## Your task
Reproduce the rows from the beginning through the line containing "The image size is (610, 2576).", changing "Output" to "Return" and leaving everything else as it is.
>> start
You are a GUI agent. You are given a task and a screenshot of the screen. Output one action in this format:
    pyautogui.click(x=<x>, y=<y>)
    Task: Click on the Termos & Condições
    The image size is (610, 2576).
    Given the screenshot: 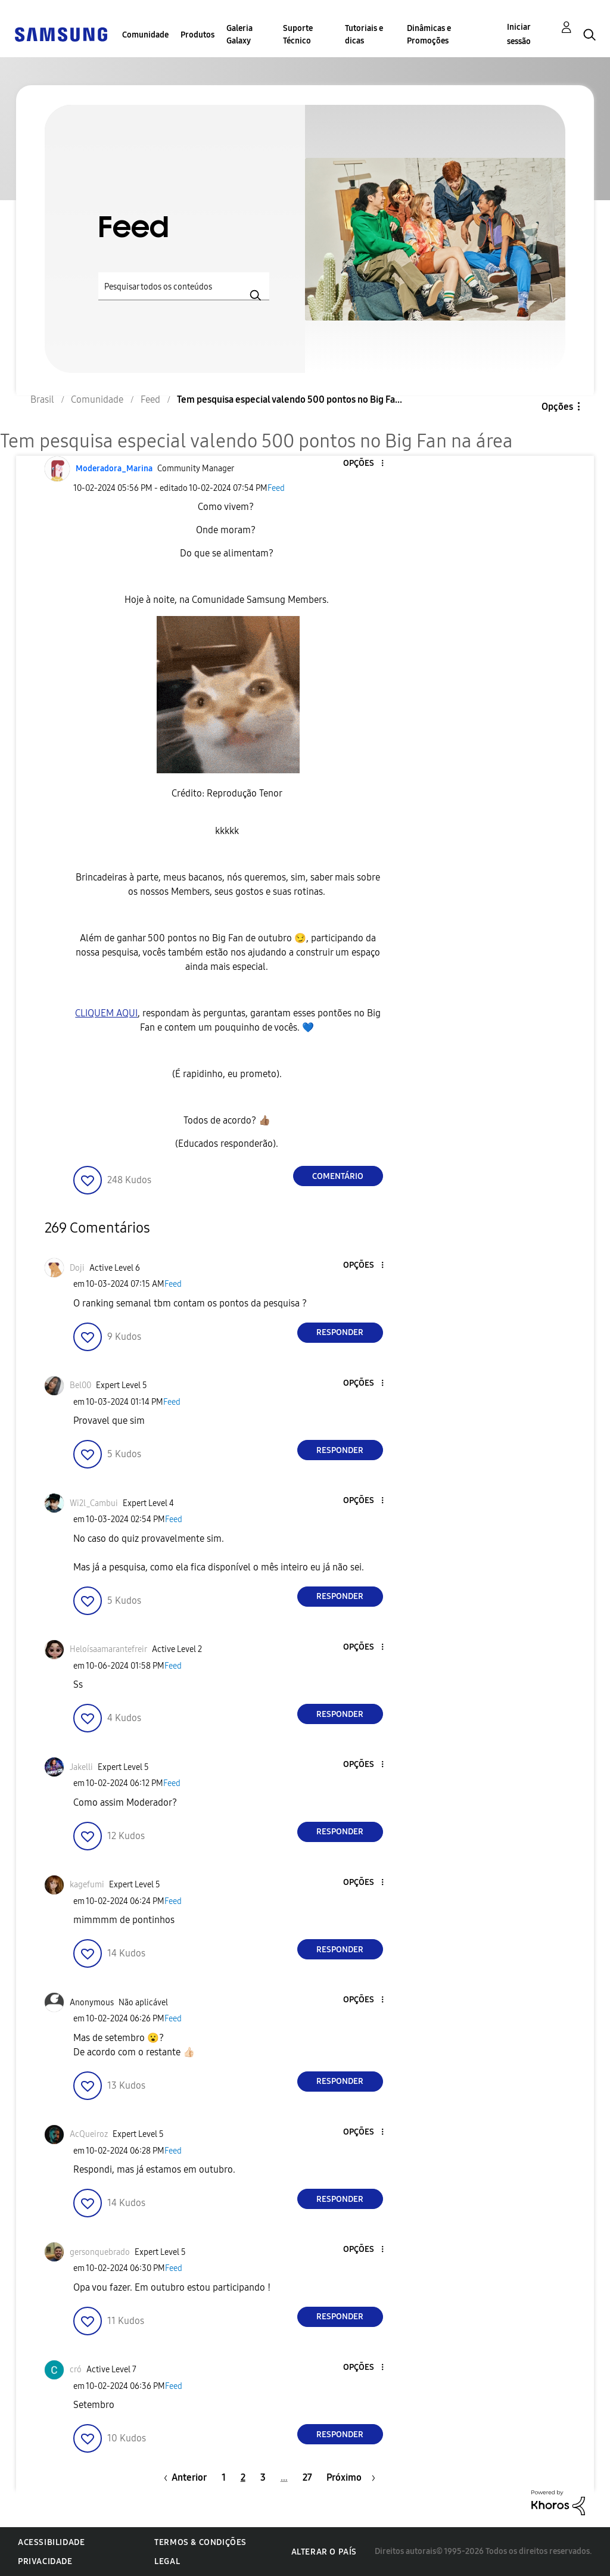 What is the action you would take?
    pyautogui.click(x=200, y=2542)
>> end
## Written response
You are a GUI agent. You are given a task and a screenshot of the screen. Return one action in this format:
    pyautogui.click(x=<x>, y=<y>)
    Task: Click on the Termos & Condições
    The image size is (610, 2576).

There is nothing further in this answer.